Le mur du fond était ardoisé, et des hordes d'équations à la craie s'y déployaient en bataille. Debout, et haussant sa taille courte poux atteindre plus haut, l'ingénieur écrivait avec une rapidité folle, intégrait, différenciait, simplifiait, et courait au bout du tableau inscrire les résultats en accolade. A la fin, il balaya le calcul à grands coups d'éponge, jeta sa craie, s'assit sur un pliant à quatre pas du mur, et contempla sa solution en roulant une cigarette.

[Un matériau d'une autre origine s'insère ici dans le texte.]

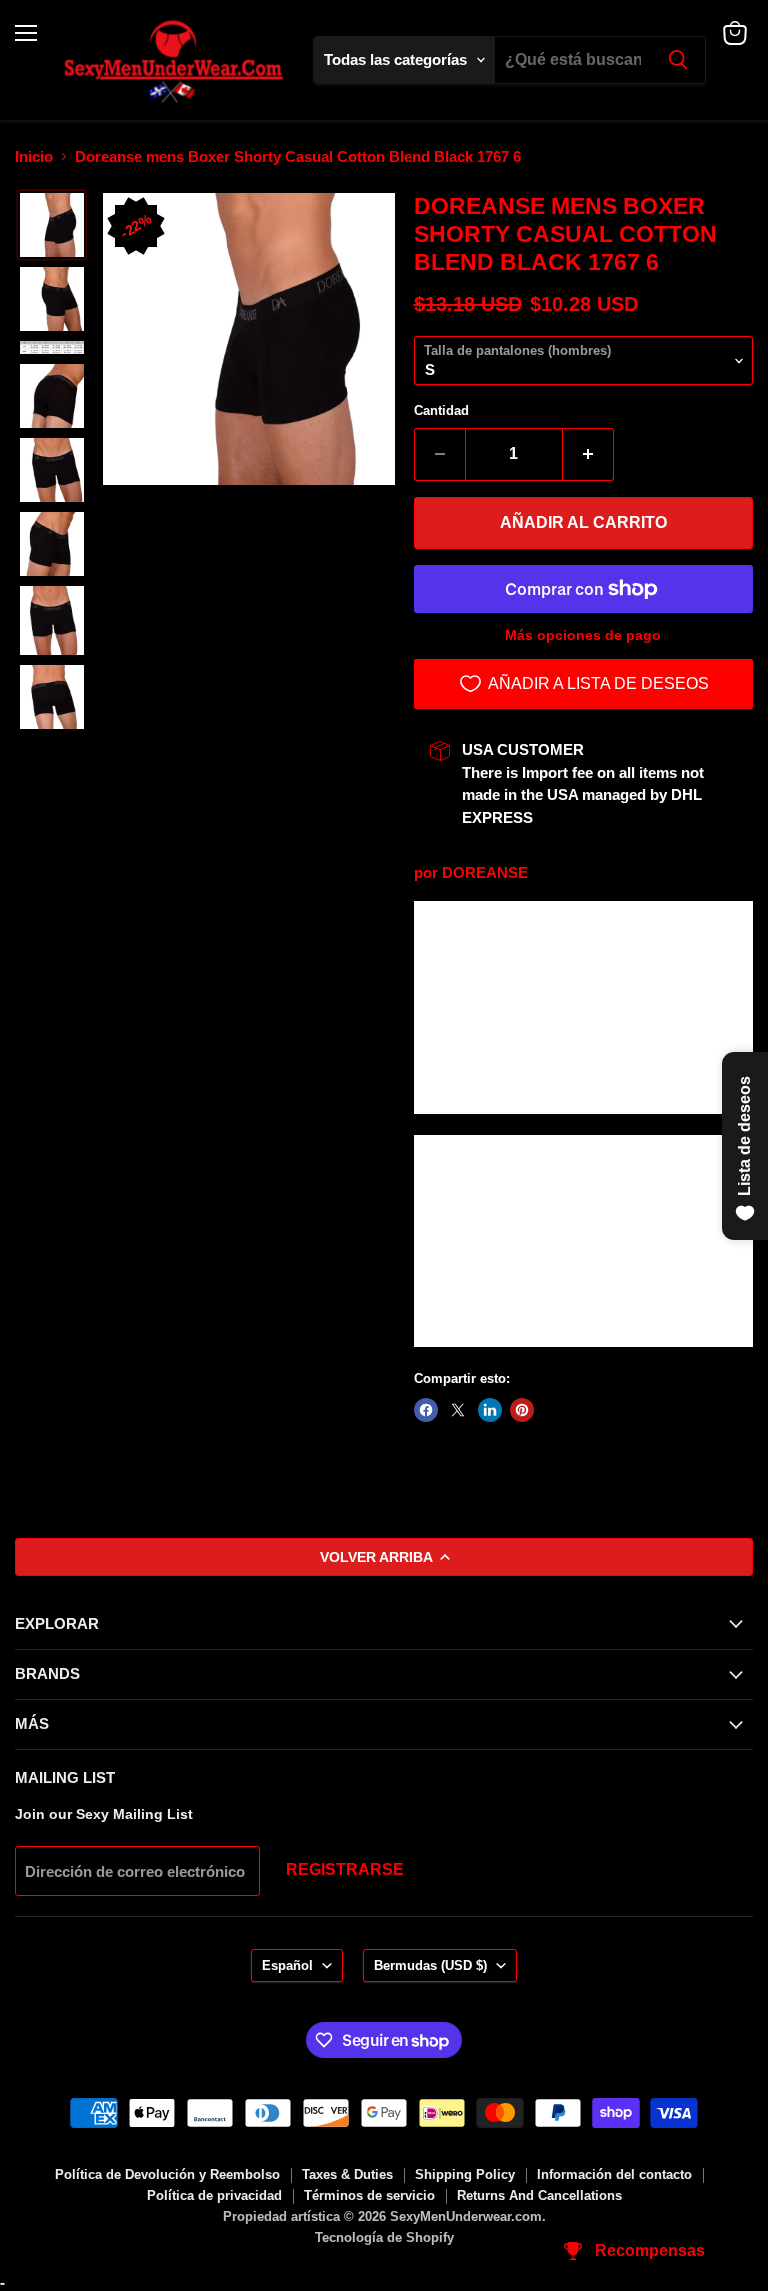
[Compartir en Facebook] (426, 1410)
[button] (52, 225)
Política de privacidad (214, 2195)
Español (287, 1965)
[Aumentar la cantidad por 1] (588, 454)
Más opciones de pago (583, 635)
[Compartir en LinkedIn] (490, 1410)
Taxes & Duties (347, 2174)
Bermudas (430, 1965)
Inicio (34, 156)
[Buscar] (678, 60)
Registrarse (345, 1869)
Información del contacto (614, 2174)
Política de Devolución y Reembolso (167, 2174)
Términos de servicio (369, 2195)
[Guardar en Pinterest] (522, 1410)
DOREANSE (485, 872)
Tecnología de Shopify (384, 2237)
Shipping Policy (465, 2174)
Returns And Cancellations (539, 2195)
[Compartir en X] (458, 1410)
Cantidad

Mévil entrait, précédé d'un boy annamite de douze ans qui marchait en se déhanchant comme une femme.

—«Tu travailles?

—J'ai fini,» dit Torral.

Ils n'échangèrent pas de bonjour et ne se serrèrent pas la main; ces démonstrations ne figuraient pas dans le rite de leur amitié.

—«Quoi de neuf?» demanda l'ingénieur en pivotant sur son pliant.

Ce pliant était le seul siège de la fumerie. Mais il y avait à terre abondance de nattes cambodgiennes et de coussins en paille de riz, et Mévil s'était allongé prés de la lampe à opium.

—«Fierce arrive ce soir, dit-il. Il m'a télégraphié du Cap St-Jacques.

—Très bien, dit l'ingénieur; on le recevra. As-tu préparé quelque chose?